In the quiet Northeastern Wisconsin city of Neenah (population 26,000), about 100 Muslim families meet regularly at the Fox Valley Islamic Society. Friday prayers are held every week in the forty-year old masjid, one of the oldest mosques in Wisconsin. Families meet together for a monthly celebration, and once a year, the masjid opens its doors for an inter-faith celebration.

Now, the growing community has embarked on a new phase, with construction of a larger, updated masjid in its initial stages.

Dr. Mamadou Coulibaly, president of FVIS, says the new mosque has been in the planning stages for about eighteen months, though discussions have been going on for many years. “We made up our minds early last winter,” he says. “This is a new experience for us, fund-raising and dealing with the construction firm. But we have now passed some major hurdles,” both within the community and in finding a construction company to work with. Bayland Buildings Inc., a design/build company based in Hobart, Wisconsin is handling both design and construction.

The land for the new masjid has been purchased and initial plans have been drawn,” says Brother Bashar Amin, secretary of Fox Valley Islamic Society. The community held off on beginning construction “until we got our finances ready,” Brother Bashar says. FVIS is fund-raising “from within the community,” and hopes to “get outside donations too. We are working on fund-raising from inside and outside,” he says.

The current mosque in Neenah, which serves families from Oshkosh, Appleton, and the entire Fox Valley, was constructed as a mosque,” Brother Bashar says; however, it “looks like a house. Right now, maybe 100 people can fit” into the current masjid, which includes both a basement and first floor. The basement level is used for Sunday School and offices. “The first floor is mainly for the prayer hall,” Brother Bashar says.

The proposed mosque will be a larger, 8,000 sq. ft., two-story building, which will include a “half second floor for ladies’ prayer,” Brother Bashar says. 

The new masjid will have capacity for a 360-person men’s and 150-person women’s prayer space, as well as a children’s area and office. The community plans to “finish the basement and the mezzanine prayer area for the sisters in phases inshallah,” says the Fox Valley Islamic Society website, where a fund-raising flyer and detailed plans for the new mosque are available.

FVIS hopes to break ground on the new mosque this fall, Dr. Coulibaly says. Currently, he says, “we are doing bore holes to size the depth of the bedrock” at the site, “because we want to have a basement.” FVIS has already obtained a “wetland alleviation” permit from the DNR.

In the meantime, Fox Valley Islamic Society will continue to offer “evening and weekend madrasas (Arabic term for school), lectures on Muslim life, youth groups, Sunday school, Eid prayers and celebrations, funeral prayers, Shahada for new Muslims,” according to its website. “We are a welcoming organization for Muslims who visit or who make their new home in Northeast Wisconsin, and we engage in crucial outreach and service to the Fox Valley community at large.” 

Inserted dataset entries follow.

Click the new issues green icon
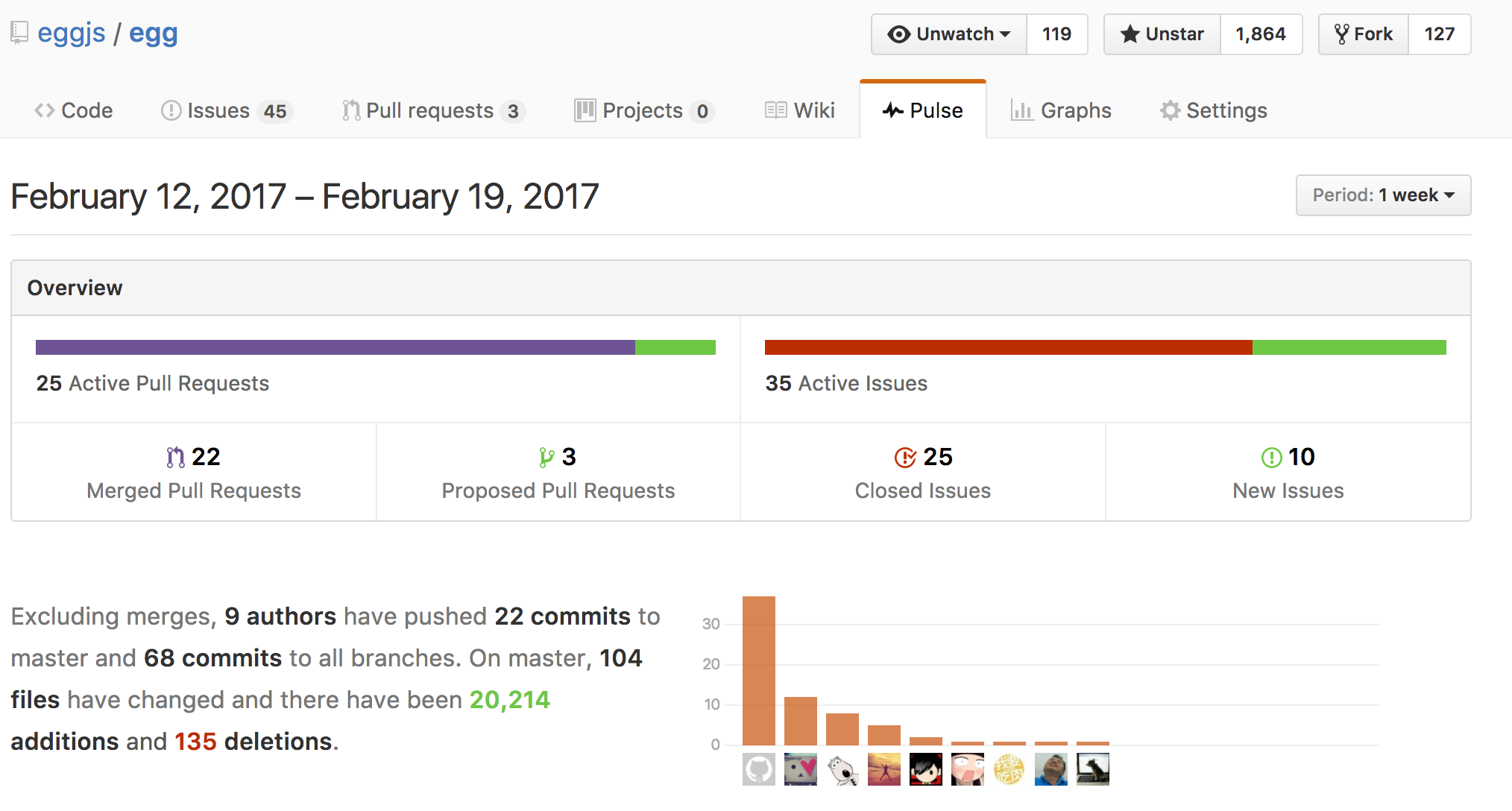 pyautogui.click(x=1271, y=457)
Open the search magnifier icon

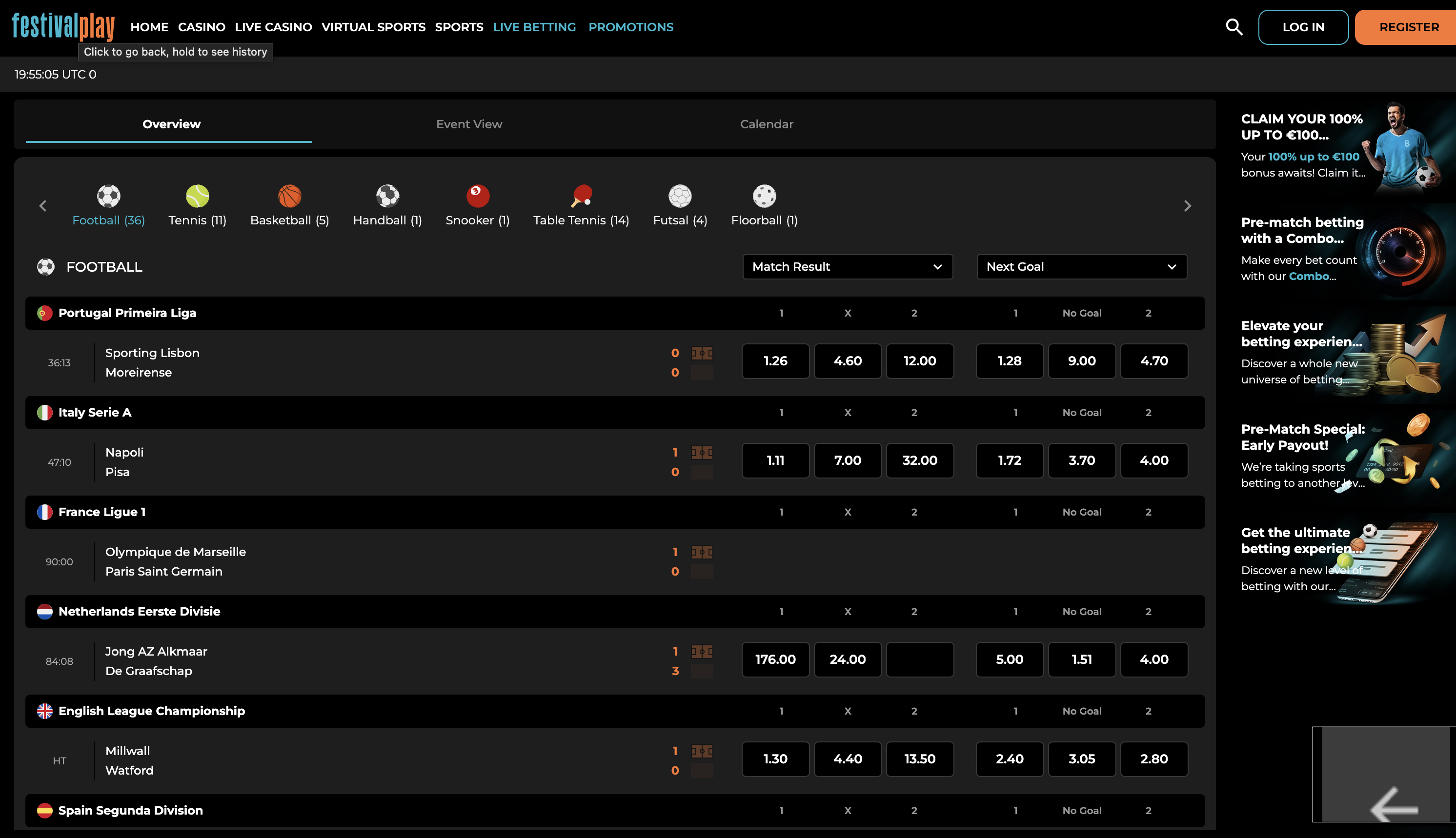coord(1234,27)
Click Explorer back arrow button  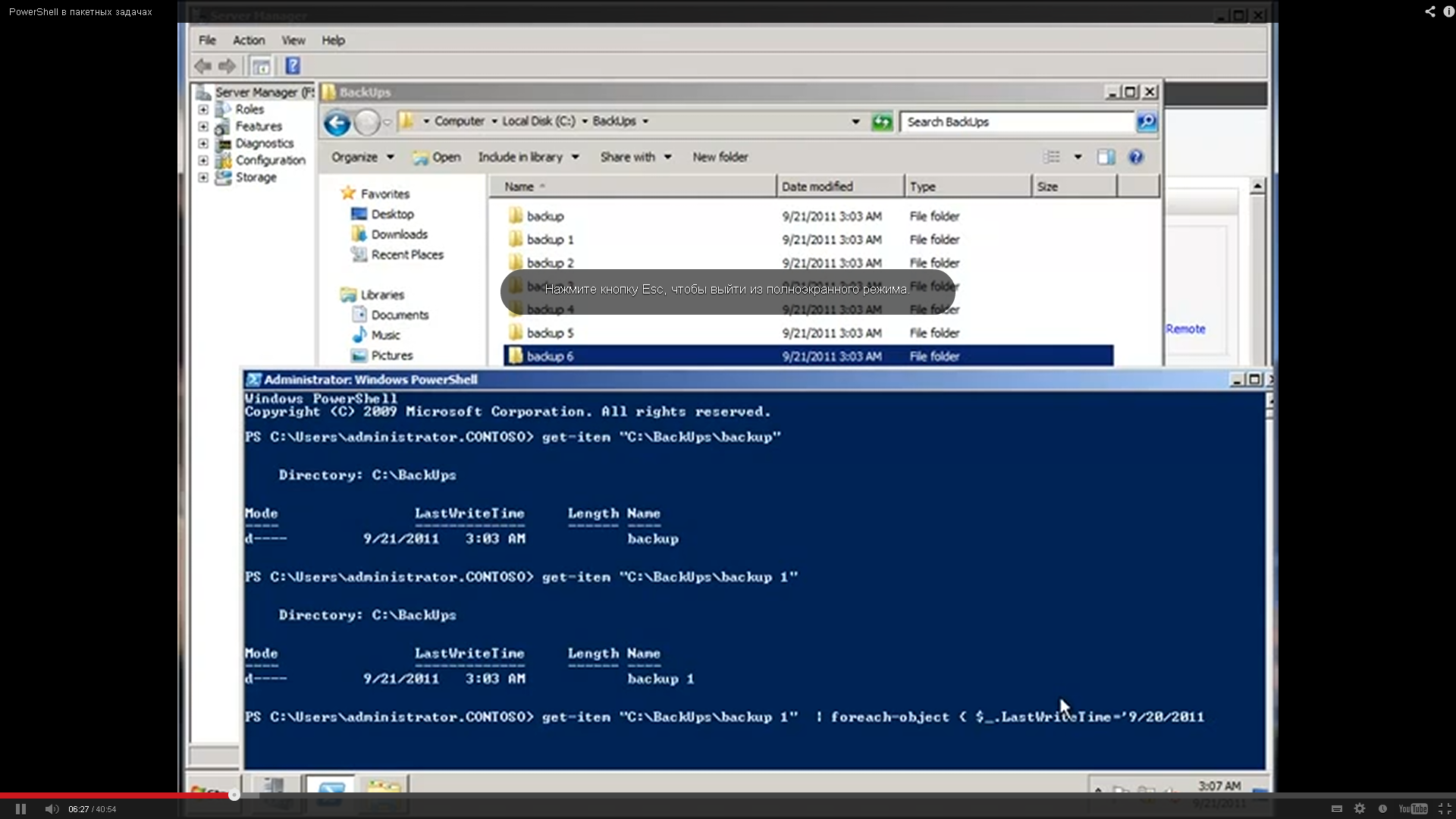[x=337, y=122]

Dr. Coulibaly emphasizes that the community views all of its activities as a form of outreach. “We host visits for anybody in the community who wants to see the mosque or learn about Islam. We host students from UW-Oshkosh and Oshkosh West High School.” The high school group recently consisted of “almost 100 students who came to learn about Islam. We also host people from other congregations, sometimes youth,” Dr. Coulibaly said. “They come to see another religion before the confirmation,” a Christian rite of affirmation of one’s religious commitment.

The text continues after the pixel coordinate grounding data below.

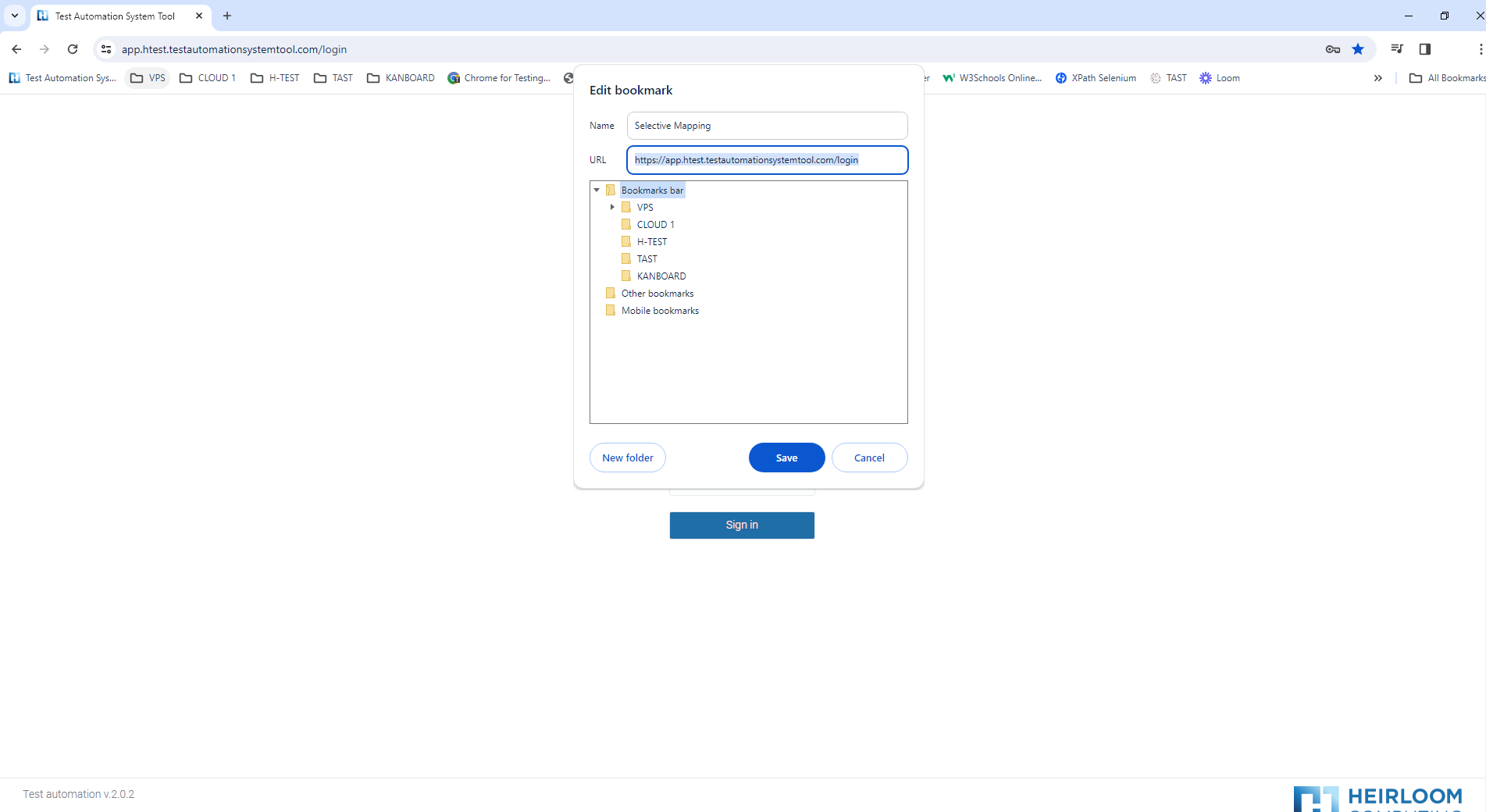This screenshot has width=1486, height=812.
Task: Expand the VPS folder in the tree
Action: point(613,207)
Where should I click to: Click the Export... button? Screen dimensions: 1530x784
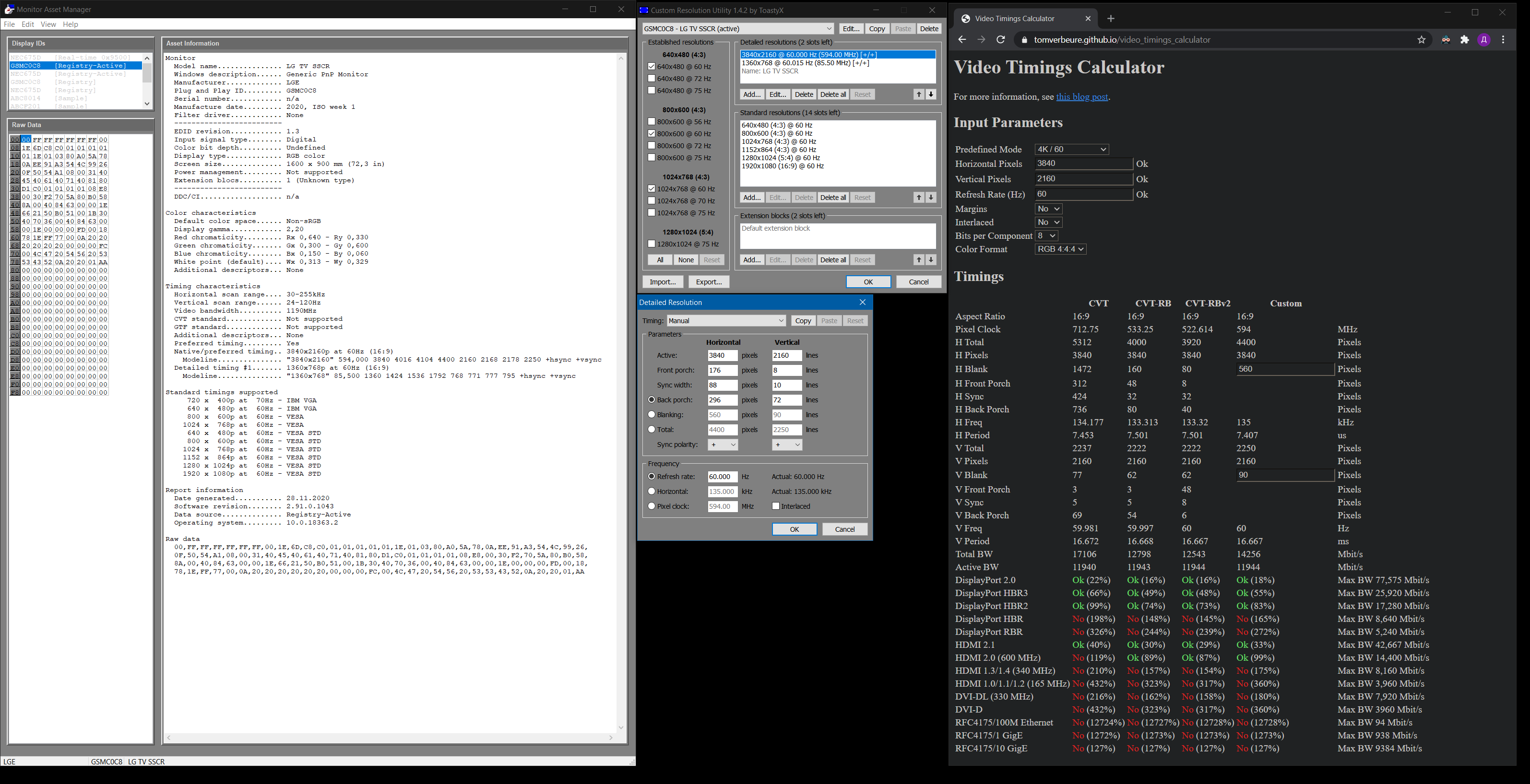click(708, 282)
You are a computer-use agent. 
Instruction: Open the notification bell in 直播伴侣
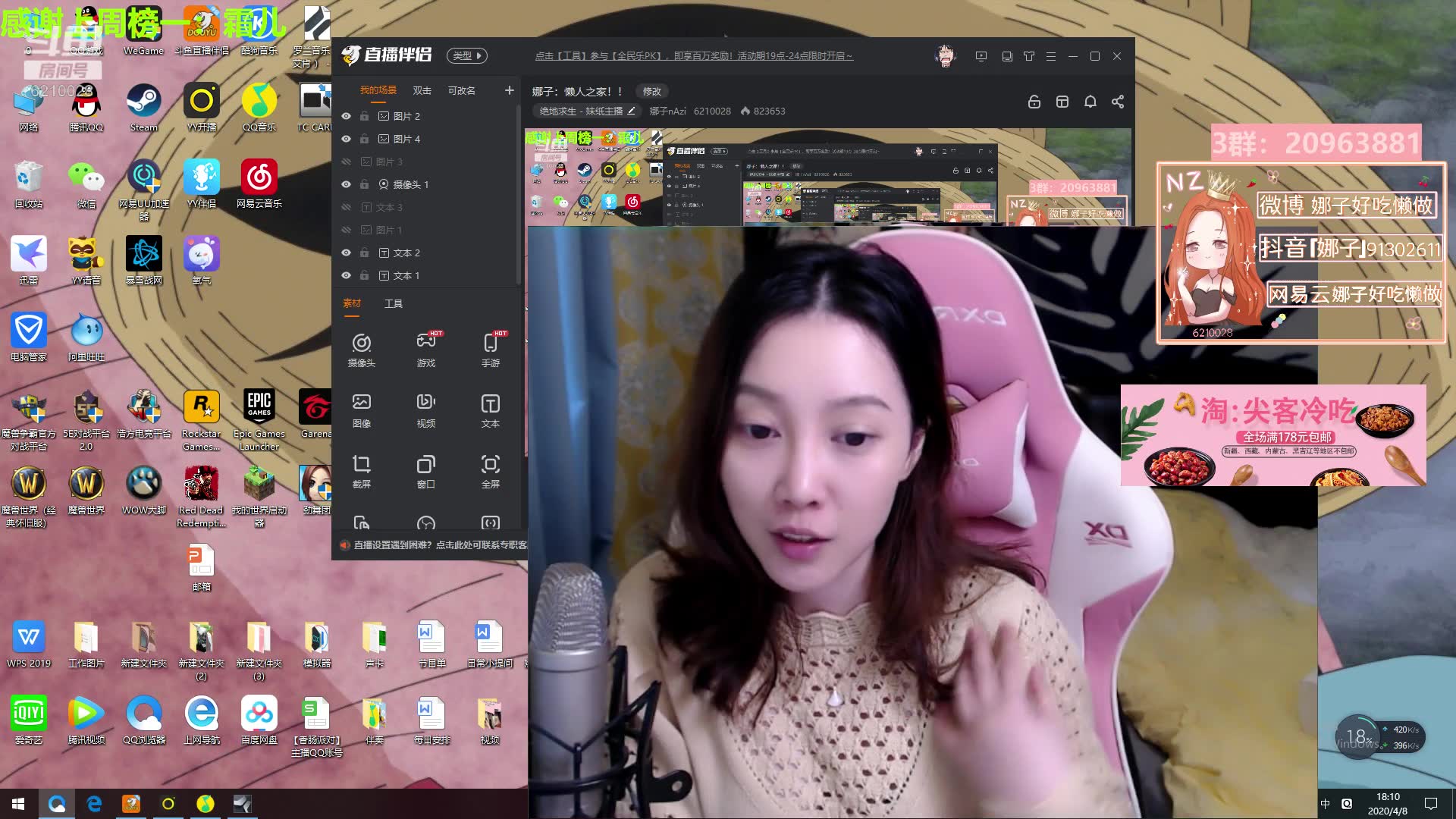click(x=1090, y=101)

Along with the plans for the new mosque, FVIS plans to open a Muslim charter school. Currently, the FVIS Weekend Islamic School (WIS) provides Islamic education to the Fox Valley through its Weekend School program. “WIS has a long standing history in the area, having served” the Muslim community in the Fox Valley “for over 30 years,” the website says. WIS is “operated by a body of volunteers with diverse backgrounds and races” who “perform the instructional and administrative tasks.” Weekend school classes “are taught in English and Arabic by a highly motivated team of volunteers,” says the FVIS website.

The Fox Valley’s Islamic community continues to grow as Muslims moving to the area from other parts of the state are joined by refugees from Syria, Somalia, and all over the world. Reversion is an important part of community growth. In addition to the madrasa and weekend school, FSIV offers instruction for reverted Muslims.